The move comes after weeks of secret talks between Britain and Portugal. Though the two countries have a treaty relationship that dates from the 14th century, Dr. Salazar, in close co-operation with Franco’s Spain, has remained cautiously neutral between the Allied and Axis powers. The Azores pact reflects the growing certainty among neutrals that Hitler will eventually lose the war.
The US, though not a signatory to the pact, will use the islands for joint military operations with Britain. Air cover by RAF Catalina and Wellington aircraft based in Britain and Newfoundland left a gap - which will now be closed - of several hundred miles in mid-Atlantic, where the U-boats assembled to prey on Allied shipping.
The German consulate in the Azores is being closed and all German citizens are being evacuated. On the Portuguese mainland diplomatic links will continue.
ITALY: Tonight the US 5th Army begins the attack on the Volturno line. Due to weather, inadequate roads and German demolitions the Allied advance is limited to major roads until spring.
In the Mediterranean, XII Bomber Command operations are cancelled by weather. In Italy, the XII Air Support Command and other Northwest African Tactical Air Force elements operate on a reduced scale, hitting road junctions at Vasto and Fossacesia, Aquino Airfield, motor transport on the Itri-Pico road and on a road north of Rome in the Bolsena and Capranica areas, roads near Tarquinia, rail facilities at Cisterna di Latina, trains between Pescara and Benedello, and guns and troops near Cercemaggiore.
During the night of 12/13 October, the XII Air Support Command, supplemented by RAF Desert Air Force fighters, supports the US Fifth Army, which during the assault crossing of the Volturno River on a 40-mile (64 kilometer) front.
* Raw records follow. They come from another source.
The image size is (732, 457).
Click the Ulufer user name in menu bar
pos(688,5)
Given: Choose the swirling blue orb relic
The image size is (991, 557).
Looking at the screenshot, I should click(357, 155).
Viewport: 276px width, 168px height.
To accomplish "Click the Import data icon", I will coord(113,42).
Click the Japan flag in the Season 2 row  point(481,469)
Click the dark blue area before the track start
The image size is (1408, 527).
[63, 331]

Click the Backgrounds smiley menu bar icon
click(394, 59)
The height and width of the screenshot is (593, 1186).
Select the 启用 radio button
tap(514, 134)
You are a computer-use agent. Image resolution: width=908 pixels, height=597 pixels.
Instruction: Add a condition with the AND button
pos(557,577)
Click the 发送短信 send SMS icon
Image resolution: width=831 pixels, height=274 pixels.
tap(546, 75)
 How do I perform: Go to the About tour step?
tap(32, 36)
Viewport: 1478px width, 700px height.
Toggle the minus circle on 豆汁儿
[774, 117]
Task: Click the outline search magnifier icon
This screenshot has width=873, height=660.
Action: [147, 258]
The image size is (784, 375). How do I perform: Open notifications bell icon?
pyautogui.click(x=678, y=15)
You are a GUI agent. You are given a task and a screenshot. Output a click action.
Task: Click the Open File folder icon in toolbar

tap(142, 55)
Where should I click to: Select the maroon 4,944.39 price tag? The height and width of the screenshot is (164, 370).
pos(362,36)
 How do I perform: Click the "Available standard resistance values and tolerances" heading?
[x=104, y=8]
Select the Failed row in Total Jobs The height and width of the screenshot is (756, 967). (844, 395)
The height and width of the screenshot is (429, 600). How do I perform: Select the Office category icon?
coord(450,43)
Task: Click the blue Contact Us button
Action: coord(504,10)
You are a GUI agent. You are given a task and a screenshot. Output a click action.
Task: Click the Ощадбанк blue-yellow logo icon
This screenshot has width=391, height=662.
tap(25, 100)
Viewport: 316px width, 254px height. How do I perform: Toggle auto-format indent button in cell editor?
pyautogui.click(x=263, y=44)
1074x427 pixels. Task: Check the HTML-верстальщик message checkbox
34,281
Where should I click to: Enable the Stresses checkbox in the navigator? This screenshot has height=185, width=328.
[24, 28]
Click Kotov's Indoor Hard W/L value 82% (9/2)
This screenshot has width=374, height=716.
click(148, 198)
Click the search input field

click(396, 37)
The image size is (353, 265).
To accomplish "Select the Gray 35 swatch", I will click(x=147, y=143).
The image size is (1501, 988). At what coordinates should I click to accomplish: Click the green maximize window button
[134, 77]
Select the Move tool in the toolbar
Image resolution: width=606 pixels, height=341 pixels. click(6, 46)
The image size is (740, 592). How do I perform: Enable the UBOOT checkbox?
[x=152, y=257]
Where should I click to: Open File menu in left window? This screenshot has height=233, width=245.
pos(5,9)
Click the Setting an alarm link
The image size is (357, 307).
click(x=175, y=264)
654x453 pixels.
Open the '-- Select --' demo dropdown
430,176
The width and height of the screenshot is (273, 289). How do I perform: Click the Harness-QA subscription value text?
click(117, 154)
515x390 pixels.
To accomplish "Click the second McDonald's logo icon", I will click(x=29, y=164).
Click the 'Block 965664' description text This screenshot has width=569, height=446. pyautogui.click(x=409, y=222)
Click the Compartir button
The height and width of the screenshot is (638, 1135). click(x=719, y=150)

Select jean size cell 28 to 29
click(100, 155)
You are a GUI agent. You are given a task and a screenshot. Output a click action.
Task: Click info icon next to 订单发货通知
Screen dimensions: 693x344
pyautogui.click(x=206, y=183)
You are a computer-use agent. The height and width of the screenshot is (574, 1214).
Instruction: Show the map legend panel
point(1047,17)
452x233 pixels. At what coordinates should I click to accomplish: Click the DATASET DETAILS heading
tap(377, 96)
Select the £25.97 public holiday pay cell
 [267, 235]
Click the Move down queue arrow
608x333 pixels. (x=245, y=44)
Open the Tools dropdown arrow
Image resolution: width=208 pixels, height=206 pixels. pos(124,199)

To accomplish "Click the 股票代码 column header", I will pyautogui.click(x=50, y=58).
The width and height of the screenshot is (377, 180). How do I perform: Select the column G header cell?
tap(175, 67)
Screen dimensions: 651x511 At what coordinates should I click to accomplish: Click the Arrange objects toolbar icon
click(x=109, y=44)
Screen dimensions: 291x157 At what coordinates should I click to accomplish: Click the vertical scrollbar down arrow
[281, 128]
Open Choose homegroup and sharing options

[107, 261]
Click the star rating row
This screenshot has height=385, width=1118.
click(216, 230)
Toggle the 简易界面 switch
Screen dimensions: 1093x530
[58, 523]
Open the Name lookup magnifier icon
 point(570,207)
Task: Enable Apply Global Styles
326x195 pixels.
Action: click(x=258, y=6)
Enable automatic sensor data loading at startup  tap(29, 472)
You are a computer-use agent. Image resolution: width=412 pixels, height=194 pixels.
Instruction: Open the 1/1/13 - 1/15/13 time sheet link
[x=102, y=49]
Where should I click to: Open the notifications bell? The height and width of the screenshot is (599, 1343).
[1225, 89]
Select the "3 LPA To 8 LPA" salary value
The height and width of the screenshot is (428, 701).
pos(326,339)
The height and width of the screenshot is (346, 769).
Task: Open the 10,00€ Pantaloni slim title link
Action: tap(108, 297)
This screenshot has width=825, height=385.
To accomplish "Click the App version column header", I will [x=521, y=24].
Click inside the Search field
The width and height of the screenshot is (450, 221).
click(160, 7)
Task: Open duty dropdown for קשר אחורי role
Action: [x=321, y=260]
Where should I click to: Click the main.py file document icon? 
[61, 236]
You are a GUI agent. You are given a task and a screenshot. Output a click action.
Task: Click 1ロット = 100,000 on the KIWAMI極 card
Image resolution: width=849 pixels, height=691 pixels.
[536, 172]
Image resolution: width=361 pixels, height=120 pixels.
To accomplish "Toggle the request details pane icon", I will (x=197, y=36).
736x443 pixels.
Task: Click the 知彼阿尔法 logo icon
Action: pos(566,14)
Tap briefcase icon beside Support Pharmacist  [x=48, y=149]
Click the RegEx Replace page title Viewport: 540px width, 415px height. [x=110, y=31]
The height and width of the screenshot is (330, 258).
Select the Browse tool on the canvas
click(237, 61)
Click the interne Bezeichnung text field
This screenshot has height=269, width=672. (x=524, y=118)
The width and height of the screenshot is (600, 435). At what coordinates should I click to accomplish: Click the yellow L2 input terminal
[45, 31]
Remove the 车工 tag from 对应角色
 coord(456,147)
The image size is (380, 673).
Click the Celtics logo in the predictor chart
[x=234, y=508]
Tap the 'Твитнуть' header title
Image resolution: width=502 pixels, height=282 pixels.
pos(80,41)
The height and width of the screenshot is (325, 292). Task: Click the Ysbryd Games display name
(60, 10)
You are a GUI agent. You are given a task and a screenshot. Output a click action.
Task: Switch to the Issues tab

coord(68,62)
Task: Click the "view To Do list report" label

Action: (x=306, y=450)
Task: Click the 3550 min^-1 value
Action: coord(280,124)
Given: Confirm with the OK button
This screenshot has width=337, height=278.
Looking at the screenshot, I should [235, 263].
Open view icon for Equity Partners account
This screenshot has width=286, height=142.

BURMA: 5 Fourteenth Air Force B-24s bomb the warehouse area and railroad yards at Myitkyina.
NEW BRITAIN: Rabaul is the target of the US 5th Air Force and receives 350 tons of bombs.
The Fifth Air Force and RAAF open an aerial campaign to neutralize or cripple the four Japanese airfields and naval base at Rabaul on New Britain Island, Bismarck Archipelago, in support of the upcoming invasion of Bougainville Island in the Solomon Islands. The first mission today is flown by 349 aircraft, 87 B-24s, 114 B-25s, 125 P-38s, 12 RAAF Beaufighters and 11 weather and reconnaissance aircraft. The aircraft attack the airfields, the town, the harbour and ships in the harbour and sink 2 transports, 2 cargo lighters and a guard boat and damage 3 destroyers, 3 submarines, a special service ship, an oiler and 2 auxiliary sailing vessels. 50+ Japanese aircraft are destroyed on the ground; 4 B-24s and a B-25 are lost.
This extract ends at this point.